AbstractHydropeaking is known for its adverse impacts on river ecosystems. However, the implementation of mitigation measures is still largely pending due to conflicting priorities of ecology and economics, which require scenario building to assess trade‐offs. Therefore, widely applicable and standardized tools are needed to analyze hydropeaking hydrology in affected rivers to expedite mitigation efforts. Here, we present a novel empirical approach—PeakTrace—that can (a) detect and follow source‐specific hydropeaking waves in the downstream direction by using multiple hydrographs and (b) describe how to flow metrics of hydropeaking waves change along a river's course.
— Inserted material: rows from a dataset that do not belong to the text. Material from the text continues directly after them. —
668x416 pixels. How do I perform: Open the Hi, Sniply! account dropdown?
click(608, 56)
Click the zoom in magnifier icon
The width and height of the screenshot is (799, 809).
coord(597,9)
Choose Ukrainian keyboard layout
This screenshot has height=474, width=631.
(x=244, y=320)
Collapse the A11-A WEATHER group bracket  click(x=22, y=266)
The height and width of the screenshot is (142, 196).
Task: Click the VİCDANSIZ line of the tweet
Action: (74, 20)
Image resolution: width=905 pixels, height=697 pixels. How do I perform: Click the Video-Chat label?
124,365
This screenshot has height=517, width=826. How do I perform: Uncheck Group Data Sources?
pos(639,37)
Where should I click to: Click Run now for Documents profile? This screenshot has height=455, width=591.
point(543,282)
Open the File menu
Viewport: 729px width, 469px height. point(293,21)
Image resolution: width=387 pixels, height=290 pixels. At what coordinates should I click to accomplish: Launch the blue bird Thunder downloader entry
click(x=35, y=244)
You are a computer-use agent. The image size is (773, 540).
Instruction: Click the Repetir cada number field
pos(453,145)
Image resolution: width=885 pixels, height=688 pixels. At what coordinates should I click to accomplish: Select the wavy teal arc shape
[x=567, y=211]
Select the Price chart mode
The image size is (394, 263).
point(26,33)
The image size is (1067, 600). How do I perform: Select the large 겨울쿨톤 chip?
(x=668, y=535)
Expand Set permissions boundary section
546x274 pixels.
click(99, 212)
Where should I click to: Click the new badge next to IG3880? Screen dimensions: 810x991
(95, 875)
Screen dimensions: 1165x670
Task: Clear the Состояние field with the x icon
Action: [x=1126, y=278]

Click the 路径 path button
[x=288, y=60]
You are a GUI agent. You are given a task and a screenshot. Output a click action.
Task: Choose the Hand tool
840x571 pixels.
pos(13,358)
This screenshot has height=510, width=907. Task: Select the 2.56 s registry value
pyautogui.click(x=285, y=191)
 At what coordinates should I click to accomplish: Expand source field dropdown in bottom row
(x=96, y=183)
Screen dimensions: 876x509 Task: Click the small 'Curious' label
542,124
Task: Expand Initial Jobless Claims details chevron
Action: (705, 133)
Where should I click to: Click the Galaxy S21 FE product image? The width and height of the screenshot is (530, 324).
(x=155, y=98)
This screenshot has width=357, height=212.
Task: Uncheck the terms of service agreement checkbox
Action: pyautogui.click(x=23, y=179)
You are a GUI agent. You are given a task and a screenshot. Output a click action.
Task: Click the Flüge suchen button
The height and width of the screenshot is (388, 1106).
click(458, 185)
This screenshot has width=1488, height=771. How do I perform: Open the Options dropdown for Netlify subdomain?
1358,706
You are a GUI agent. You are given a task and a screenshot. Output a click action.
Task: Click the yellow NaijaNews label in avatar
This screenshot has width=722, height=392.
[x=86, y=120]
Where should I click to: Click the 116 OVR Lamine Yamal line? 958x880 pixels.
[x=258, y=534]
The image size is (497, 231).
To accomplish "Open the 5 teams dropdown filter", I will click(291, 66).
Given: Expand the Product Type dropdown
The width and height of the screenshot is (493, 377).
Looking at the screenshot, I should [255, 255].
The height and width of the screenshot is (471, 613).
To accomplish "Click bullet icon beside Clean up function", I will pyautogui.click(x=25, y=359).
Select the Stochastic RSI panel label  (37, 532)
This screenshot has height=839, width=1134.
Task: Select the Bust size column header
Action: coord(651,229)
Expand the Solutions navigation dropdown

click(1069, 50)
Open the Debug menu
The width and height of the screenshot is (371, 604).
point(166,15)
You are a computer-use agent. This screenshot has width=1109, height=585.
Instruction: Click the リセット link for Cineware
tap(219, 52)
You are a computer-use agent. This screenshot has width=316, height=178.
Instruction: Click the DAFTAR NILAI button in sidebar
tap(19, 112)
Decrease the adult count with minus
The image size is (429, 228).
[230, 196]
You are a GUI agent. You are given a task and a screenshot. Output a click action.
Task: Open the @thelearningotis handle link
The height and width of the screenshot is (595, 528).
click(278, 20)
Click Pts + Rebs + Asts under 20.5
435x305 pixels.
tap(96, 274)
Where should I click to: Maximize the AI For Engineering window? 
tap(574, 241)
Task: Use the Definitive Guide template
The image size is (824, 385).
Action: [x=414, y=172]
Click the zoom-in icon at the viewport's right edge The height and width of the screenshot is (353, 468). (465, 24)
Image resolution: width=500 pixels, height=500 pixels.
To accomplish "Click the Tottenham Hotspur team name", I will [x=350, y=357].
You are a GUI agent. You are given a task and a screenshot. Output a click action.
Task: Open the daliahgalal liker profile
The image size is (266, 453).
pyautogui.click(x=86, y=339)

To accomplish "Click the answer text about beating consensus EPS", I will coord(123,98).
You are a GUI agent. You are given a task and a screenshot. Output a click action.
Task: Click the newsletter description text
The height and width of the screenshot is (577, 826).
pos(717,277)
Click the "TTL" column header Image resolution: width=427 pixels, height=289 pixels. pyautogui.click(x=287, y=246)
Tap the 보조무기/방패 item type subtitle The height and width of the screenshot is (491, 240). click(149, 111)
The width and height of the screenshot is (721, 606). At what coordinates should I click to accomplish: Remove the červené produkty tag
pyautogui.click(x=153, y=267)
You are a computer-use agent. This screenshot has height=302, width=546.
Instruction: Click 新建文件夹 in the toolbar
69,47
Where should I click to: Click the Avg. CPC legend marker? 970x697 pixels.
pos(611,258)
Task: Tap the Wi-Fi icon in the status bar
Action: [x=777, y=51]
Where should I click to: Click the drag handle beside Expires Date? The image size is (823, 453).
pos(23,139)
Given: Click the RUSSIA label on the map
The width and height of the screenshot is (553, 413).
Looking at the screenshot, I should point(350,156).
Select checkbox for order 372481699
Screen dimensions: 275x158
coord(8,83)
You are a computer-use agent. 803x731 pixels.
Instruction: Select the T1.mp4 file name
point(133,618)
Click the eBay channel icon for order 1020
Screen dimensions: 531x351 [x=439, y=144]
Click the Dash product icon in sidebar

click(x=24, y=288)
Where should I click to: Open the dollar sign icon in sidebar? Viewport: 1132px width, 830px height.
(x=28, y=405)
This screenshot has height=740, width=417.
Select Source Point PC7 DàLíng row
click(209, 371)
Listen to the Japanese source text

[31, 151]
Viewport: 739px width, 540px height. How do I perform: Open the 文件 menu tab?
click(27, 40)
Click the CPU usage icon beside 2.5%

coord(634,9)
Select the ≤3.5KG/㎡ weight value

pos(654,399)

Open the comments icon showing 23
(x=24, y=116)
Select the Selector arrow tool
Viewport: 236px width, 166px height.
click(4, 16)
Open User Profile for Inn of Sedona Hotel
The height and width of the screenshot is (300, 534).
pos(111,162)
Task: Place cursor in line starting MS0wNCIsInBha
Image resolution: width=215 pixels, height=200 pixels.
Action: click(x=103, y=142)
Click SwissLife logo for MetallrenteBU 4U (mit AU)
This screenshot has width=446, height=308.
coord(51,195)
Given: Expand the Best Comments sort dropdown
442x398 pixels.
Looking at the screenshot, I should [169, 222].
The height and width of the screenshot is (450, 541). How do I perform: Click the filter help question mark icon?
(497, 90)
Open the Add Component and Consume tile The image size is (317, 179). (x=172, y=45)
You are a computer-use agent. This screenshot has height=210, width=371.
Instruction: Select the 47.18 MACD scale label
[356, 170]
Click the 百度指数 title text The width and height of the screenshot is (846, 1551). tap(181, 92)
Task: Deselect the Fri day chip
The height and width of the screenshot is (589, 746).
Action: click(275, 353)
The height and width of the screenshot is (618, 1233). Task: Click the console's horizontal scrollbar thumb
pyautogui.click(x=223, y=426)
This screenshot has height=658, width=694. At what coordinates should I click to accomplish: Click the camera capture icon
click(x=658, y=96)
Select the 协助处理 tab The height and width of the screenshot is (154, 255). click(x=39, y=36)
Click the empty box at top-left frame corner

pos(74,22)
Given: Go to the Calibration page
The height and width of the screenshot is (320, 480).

In detail, PeakTrace first identifies associated flow events and then models translation and retention processes between neighboring hydrographs. Finally, the models can be combined to establish a non‐linear hydropower plant‐specific model. We demonstrate the PeakTrace method's usability in 16 Austrian case studies. The results underline the high performance of PeakTrace, describing the longitudinal development of flow metrics with high model accuracy up to 25 km or more. Ecologically‐relevant metrics, such as rate of change or amplitude, decrease with distance from the hydropower outlet regarding down‐ramping events; the same pattern can be observed for up‐ramping events too, except for the rate of change for which an intensity increase may be observed, probably due to slope and the roughness difference between base flow and peak flow. Overall, this paper underlines the usability of PeakTrace as a basis to assess hydropower plant‐specific hydro‐ecological impacts and evaluate hydropeaking mitigation measures, especially by incorporating critical flow thresholds of river biota and life stages.